The number of rigs drilling for oil increased by 4 rigs to 189 oil rigs this week, after increasing by 6 oil rigs the prior week, still leaving us with 519 fewer oil rigs than were running a year ago, and less than an eighth of the recent high of 1609 rigs that were drilling for oil on October 10th, 2014….at the same time, the number of drilling rigs targeting natural gas bearing formations decreased by one to 73 natural gas rigs, which was also down by 70 natural gas rigs from the 143 natural gas rigs that were drilling a year ago, and was also less than a twentieth of the modern era high of 1,606 rigs targeting natural gas that were deployed on September 7th, 2008…in addition to those rigs drilling for oil & gas, three rigs classified as ‘miscellaneous’ continued to drill this week; one on the big island of Hawaii, one in Sonoma County, California, and one in the Permian basin in Eddy County, New Mexico…a year ago, there only one such “miscellaneous” rig deployed…
The Gulf of Mexico rig count remained unchanged at 14 rigs this week, with 12 of those rigs drilling for oil in Louisiana’s offshore waters and two drilling for oil offshore from Texas…that was 9 fewer Gulf rigs than the 23 rigs drilling in the Gulf a year ago, when all 23 Gulf rigs were drilling offshore from Louisiana…while there are no rigs operating off of other US shores at this time, a year ago there was also a rig deployed offshore from Alaska, so this week’s national offshore count is down by 10 from the national offshore rig count of 24 a year ago…also note that in addition to those rigs offshore, a rig continues to drill through an inland body of water in St Mary County, Louisiana this week, while a year ago there were no rigs drilling on inland waters..
The count of active horizontal drilling rigs was up by 4 to 233 horizontal rigs this week, which was still 517 fewer horizontal rigs than the 750 horizontal rigs that were in use in the US on October 4th of last year, and less than a sixth of the record of 1372 horizontal rigs that were deployed on November 21st of 2014….at the same time, the directional rig count was unchanged at 21 directional rigs this week, and those were down by 34 from the 55 directional rigs that were operating during the same week of last year….on the other hand, the vertical rig count was down by one to 15 vertical rigs this week, and those were down by 36 from the 51 vertical rigs that were in use on October 4th of 2019….

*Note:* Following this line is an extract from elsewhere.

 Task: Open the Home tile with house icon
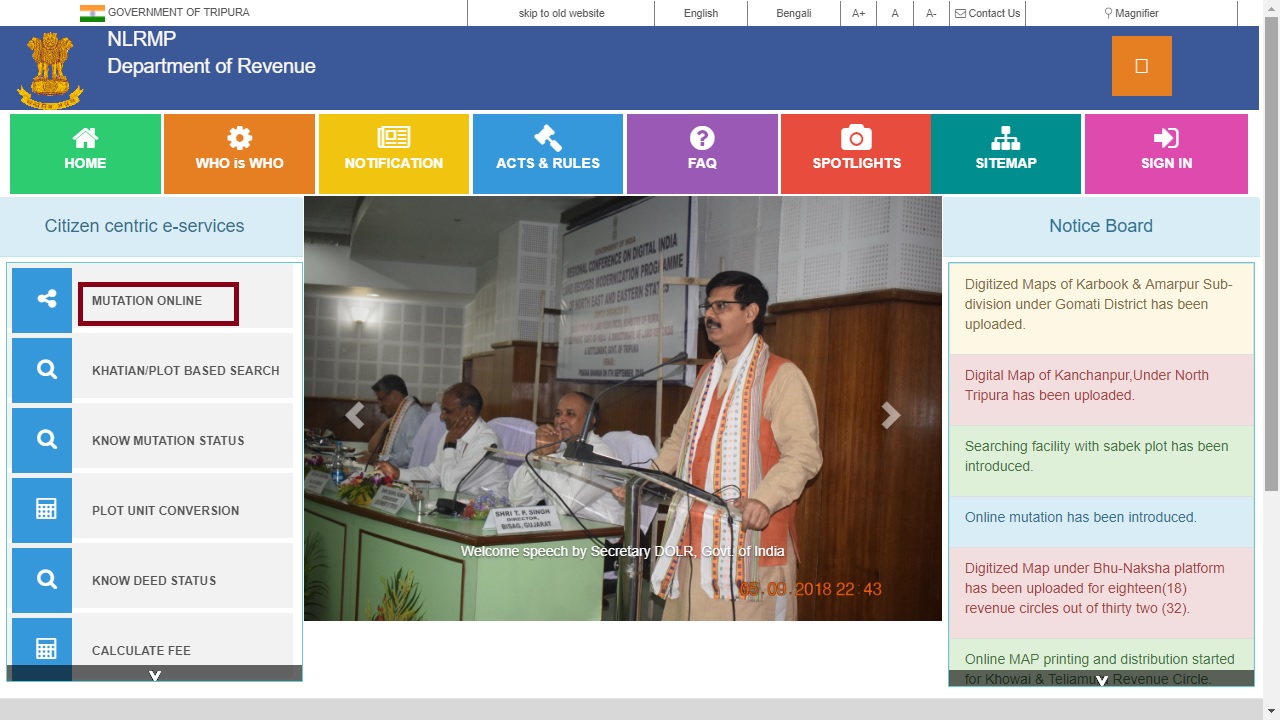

The details on this week’s changes in drilling activity by state and by major shale basin are shown in our screenshot below of that part of the rig count summary pdf from Baker Hughes that gives us those changes…the first table below shows weekly and year over year rig count changes for the major oil & gas producing states, and the table below that shows the weekly and year over year rig count changes for the major US geological oil and gas basins…in both tables, the first column shows the active rig count as of October 9th, the second column shows the change in the number of working rigs between last week’s count (October 2nd) and this week’s (October 9th) count, the third column shows last week’s October 2nd active rig count, the 4th column shows the change between the number of rigs running on Friday and the number running during the count before the same weekend of a year ago, and the 5th column shows the number of rigs that were drilling at the end of that reporting week a year ago, which in this week’s case was the 11th of October, 2019…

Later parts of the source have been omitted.